Selected extract —

# # #

People who have had a COPD exacerbation can be safely and cost effectively cared for in 'Hospital at Home' schemes, reports a NIHR (National Institute for Health Research) - funded study.
They can also be discharged from hospital more quickly if they are rated as low risk on the DECAF clinical scoring system, which predicts the mortality of patients hospitalised with a COPD exacerbation.
Patients prefer to be cared for at home rather than being admitted to hospital, say the researchers.
This randomised controlled trial included 120 people admitted to three hospitals in England with a COPD exacerbation who had a low risk DECAF score of 0 or 1. Patients were assigned to either stay in hospital or have the ‘Hospital at Home’ service.
People receiving Hospital at Home were visited by a respiratory specialist nurse once or twice a day. A respiratory consultant provided remote supervision. Patients had an emergency number to contact the team at any time and access to physiotherapy, occupational therapy, psychology, pharmacy, and short-term social support.
Patients had daily monitoring of their breathing rate, blood pressure, and blood oxygen levels, with blood tests if needed. Oral and intravenous treatments plus oxygen therapy were available.
Hospital stays were on average four days shorter when people were discharged early to the Hospital at Home scheme, and there was no noticeable increase in readmissions in this group. In 2017–18 in England, there were 34,980 hospital admissions for acute exacerbations of COPD, totalling 137,099 days in hospital.
Dr Noel Baxter PCRS Chair says: “This RCT will provide reassurance to many of our community team members who have been providing hospital at home care for people with COPD exacerbations for many years already that not only is it a preferred option for people to be cared for at home but that with the right selected patient it is also safe for them to be cared for in this way.”

# # #

Information shown —

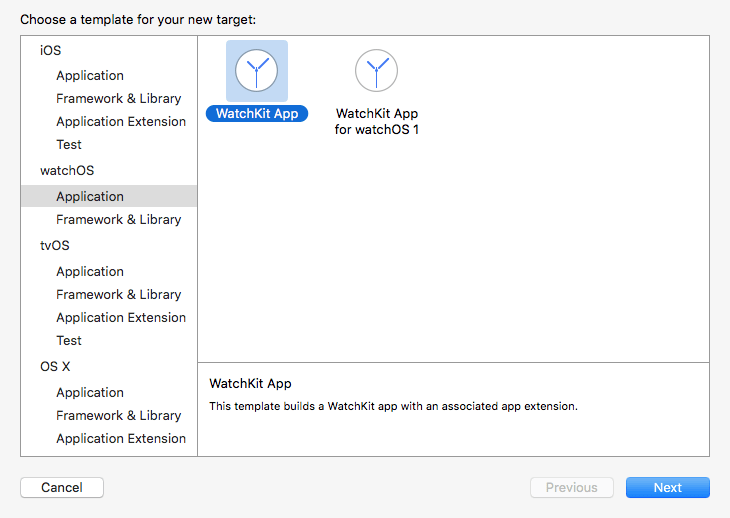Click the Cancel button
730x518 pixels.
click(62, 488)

# # #

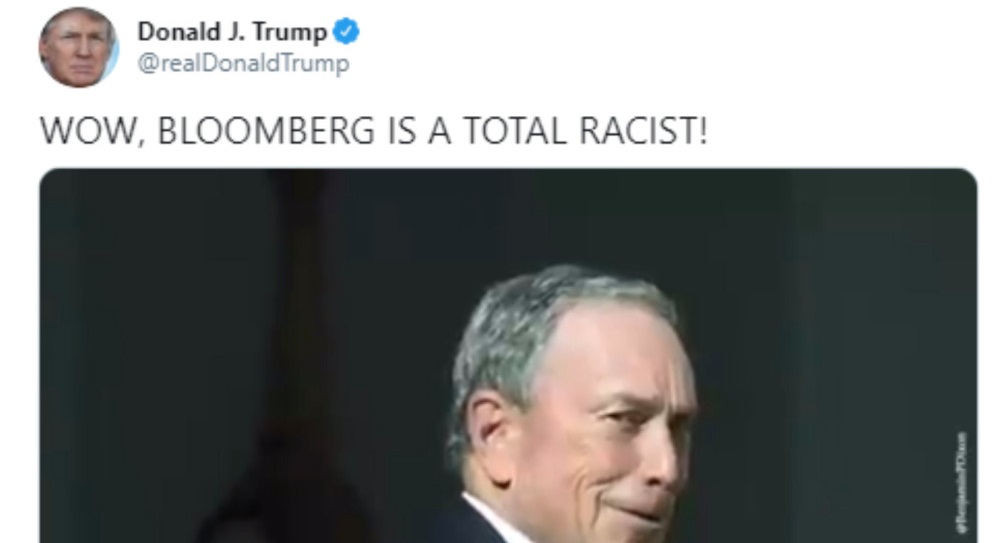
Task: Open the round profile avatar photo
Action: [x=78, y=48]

# # #

What to work on —
1. Reproduce word for word the part of the Hospital at Home report that begins with "Patients had daily" and ends after "therapy were available.".
2. According to the Hospital at Home report, how often did a respiratory specialist nurse visit people receiving Hospital at Home?
The data here has no connection to the text.

Solutions per task —
1.
Patients had daily monitoring of their breathing rate, blood pressure, and blood oxygen levels, with blood tests if needed. Oral and intravenous treatments plus oxygen therapy were available.

2. Once or twice a day.